Когда она почти достигла цели и до Реми оставалось пройти какой-нибудь метр, он протянул руку — свою руку с квадратными кончиками пальцев, свою руку, умеющую управлять трактором. Он хотел, чтобы она перепрыгнула на его камень. Чтобы она полетела к нему. Долетела до него. Матильда подумала, что это можно было бы проделать, как в цирке, под барабанную дробь. Их опасный акробатический номер. Номер акробатов любви.

Прыжок Матильды был так же отважен, как ее сердце, которое отбивало свою барабанную дробь под розовой кофточкой.

И вот она на камне Реми. И вот они уже оба сверкают, рука в руке, плечо к плечу, бедро к бедру, барабанная дробь к барабанной дроби. Как припаянные друг к другу. Матильда к Реми. Реми к Матильде. А для Матильды это было, ко всему, еще и соприкосновение другой кожи с ее кожей, другой, не материнской — то ощущение было привычно и знакомо. Кожа Реми тоже оказалась нежной, но одновременно и шершавой, особенно на локтях и коленках. Но самое большое отличие было в другом: когда Матильда касалась маминой кожи, у нее никогда не вставал дыбом легкий светлый пушок на руках и ногах. А сейчас вроде бы да…

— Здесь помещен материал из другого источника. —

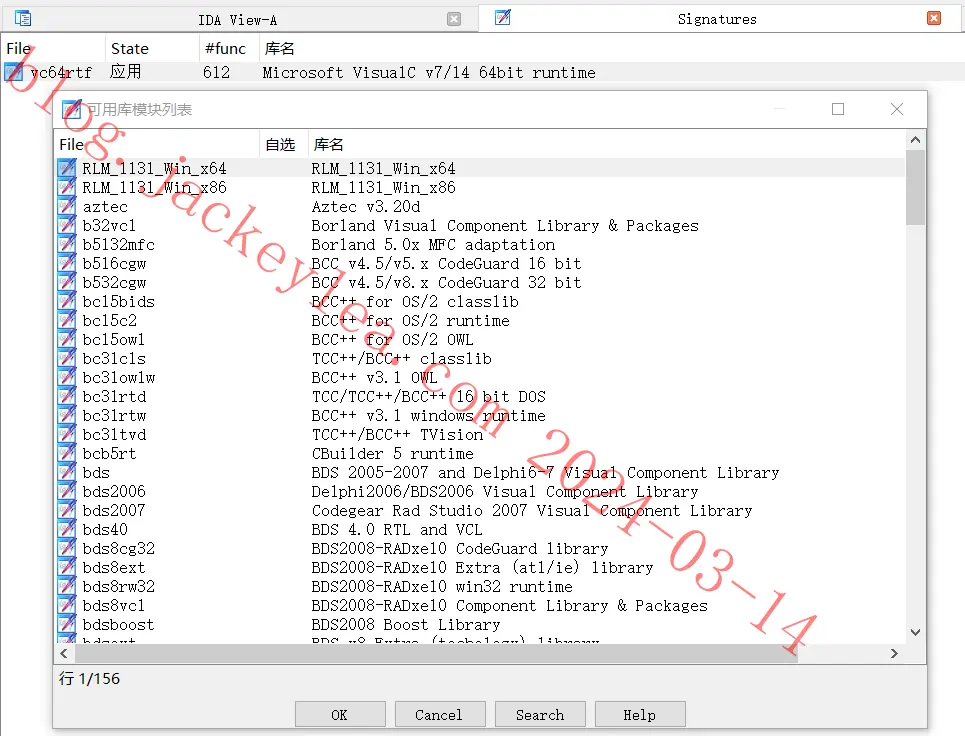Image resolution: width=965 pixels, height=736 pixels.
Task: Select the vc64rtf signature file icon
Action: point(14,73)
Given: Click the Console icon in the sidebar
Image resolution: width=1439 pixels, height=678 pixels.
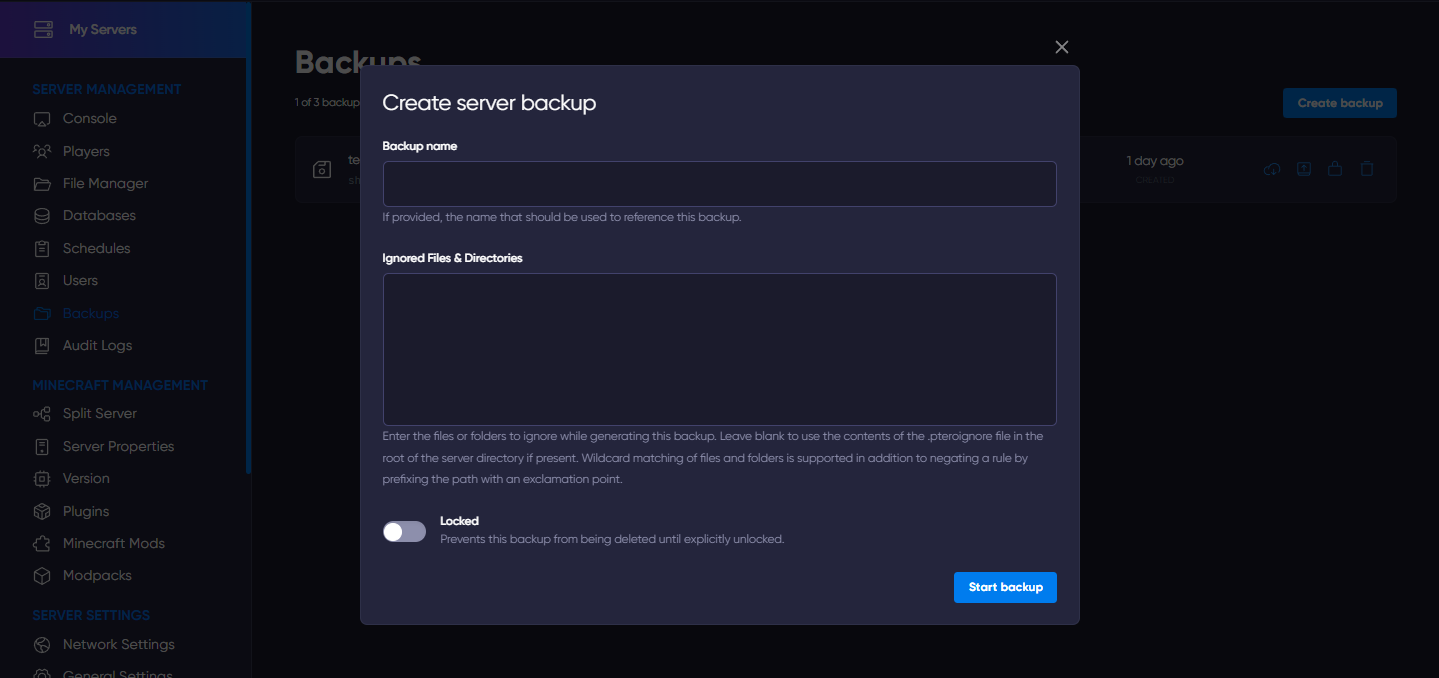Looking at the screenshot, I should point(42,119).
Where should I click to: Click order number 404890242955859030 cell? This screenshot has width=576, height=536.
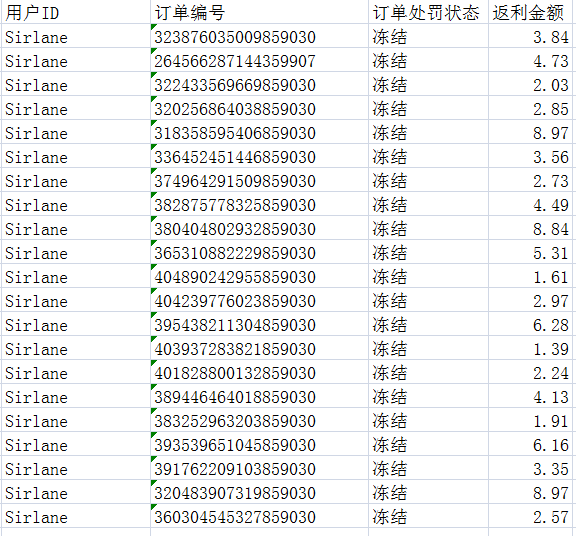[x=259, y=276]
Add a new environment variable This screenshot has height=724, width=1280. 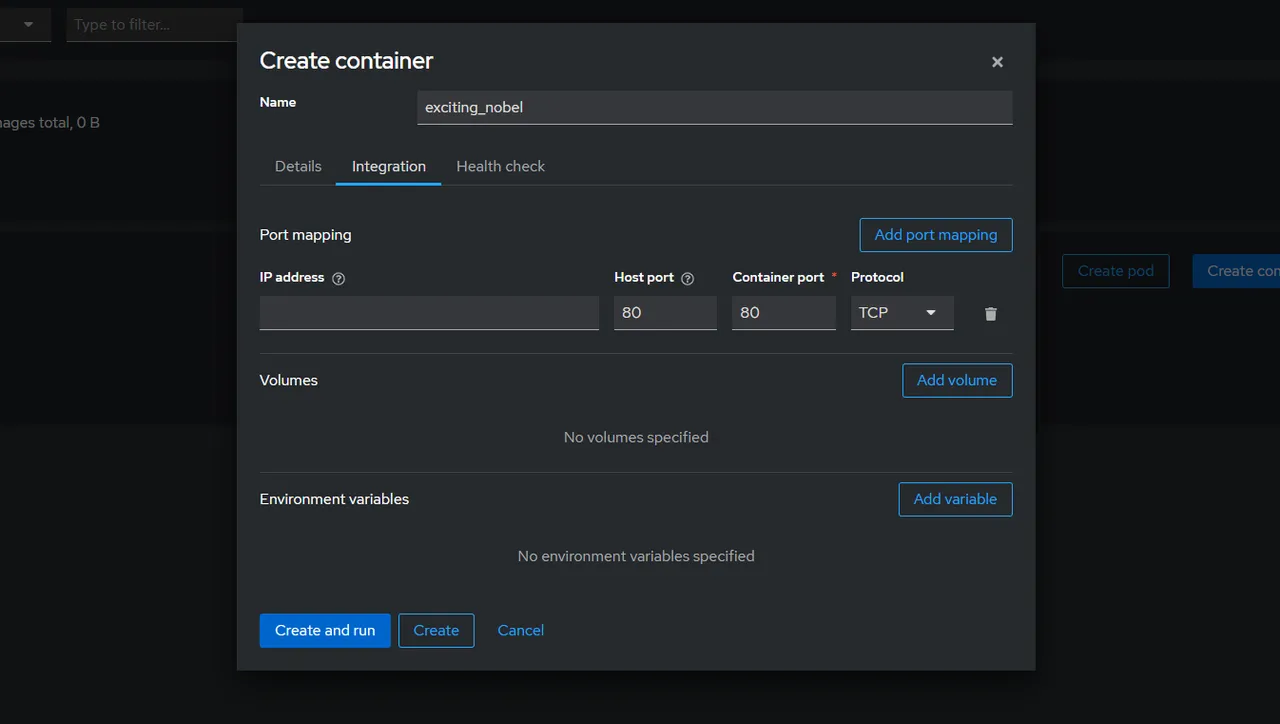[x=955, y=499]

— Странно, мне совсем не холодно, но у меня почему-то гусиная кожа! — взволнованно объявила Матильда.

— Ничего странного. Гусиная кожа — не когда тебе холодно, а когда ты с кем-то, кто тебе нравится, — весьма самоуверенно объяснил Реми. И, добавив: «Только у тебя, Тильда, гусыниная кожа, а гусиная — это у меня!» — разразился хохотом.

Матильде тоже очень хотелось засмеяться, но она сдержалась, побоявшись свалиться с камня как раз в тот момент, когда подтянутся остальные. Зато успела про себя отметить, что «кто-то», кто нравится Реми, это она…

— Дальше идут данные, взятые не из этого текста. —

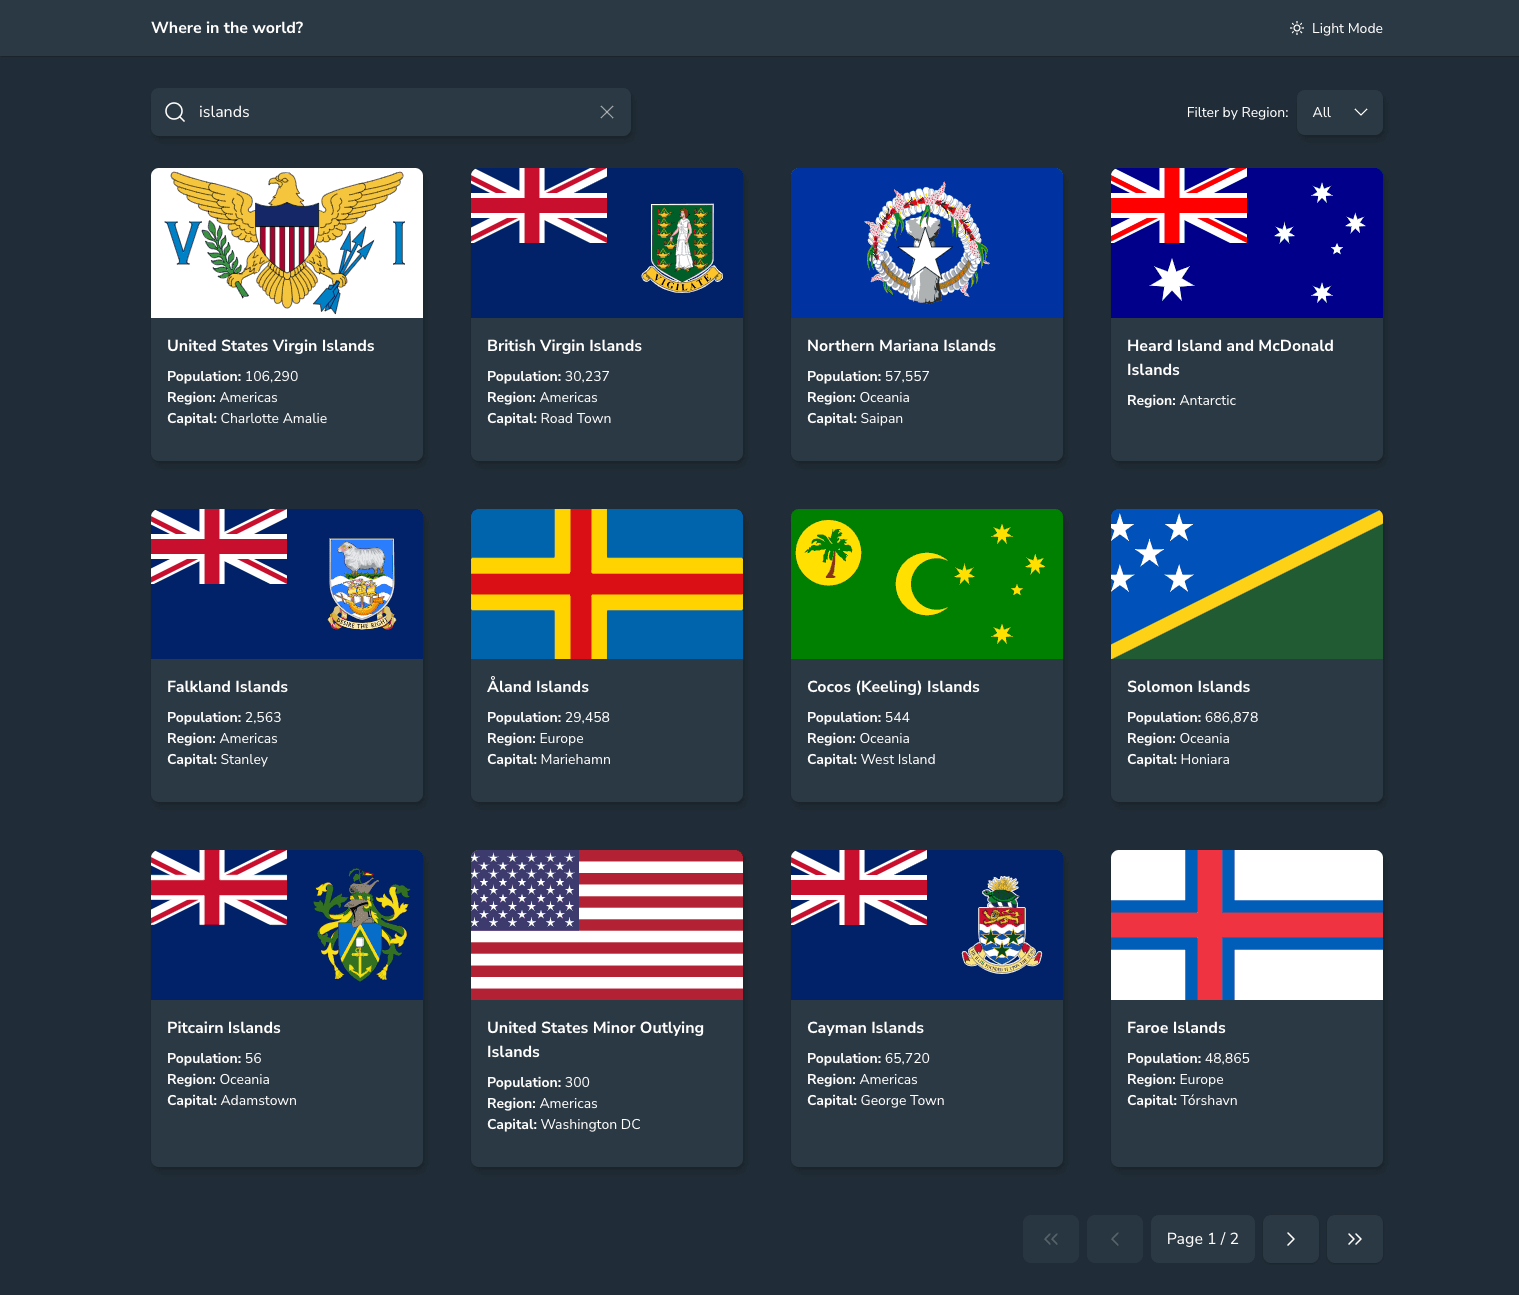Open the region combo box showing All

tap(1340, 112)
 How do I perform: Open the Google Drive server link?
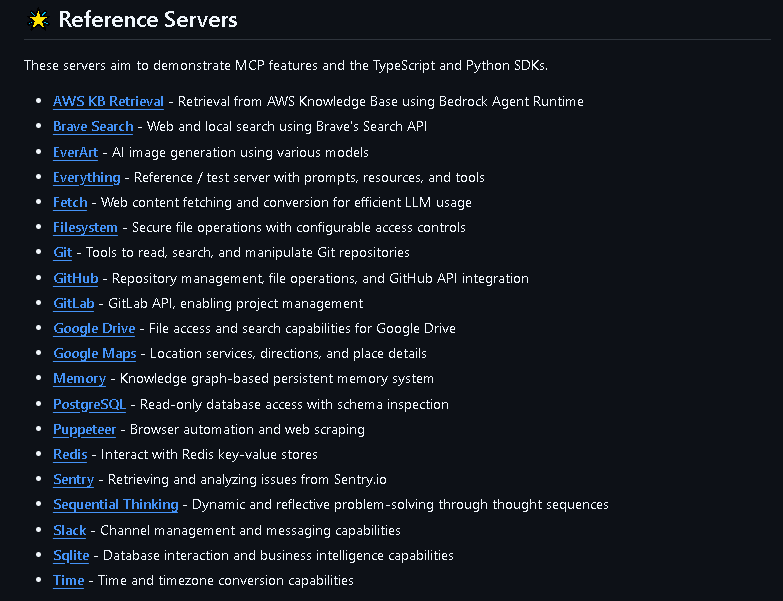tap(94, 328)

Любуясь рекой с берега, Селина и Кристиана заодно любовались и ими — Реми и ею. Мамы выглядели совершенно растроганными. Но им не стоит дарить возможность перейти границу. Матильда твердо решила сохранить свои тайны. Вот, скажем, насчет гусыниной и гусиной кожи: тихо-тихо! рот на замок! То, что у мам нет своих собственных возлюбленных, вовсе не дает им права на единственного существующего. Возлюбленными не делятся, как конфетами, хотя и конфеты иногда бывает очень трудно разделить, например, карамельки. Возлюбленный, который здесь, перед ними — это Реми, и он принадлежит только ей.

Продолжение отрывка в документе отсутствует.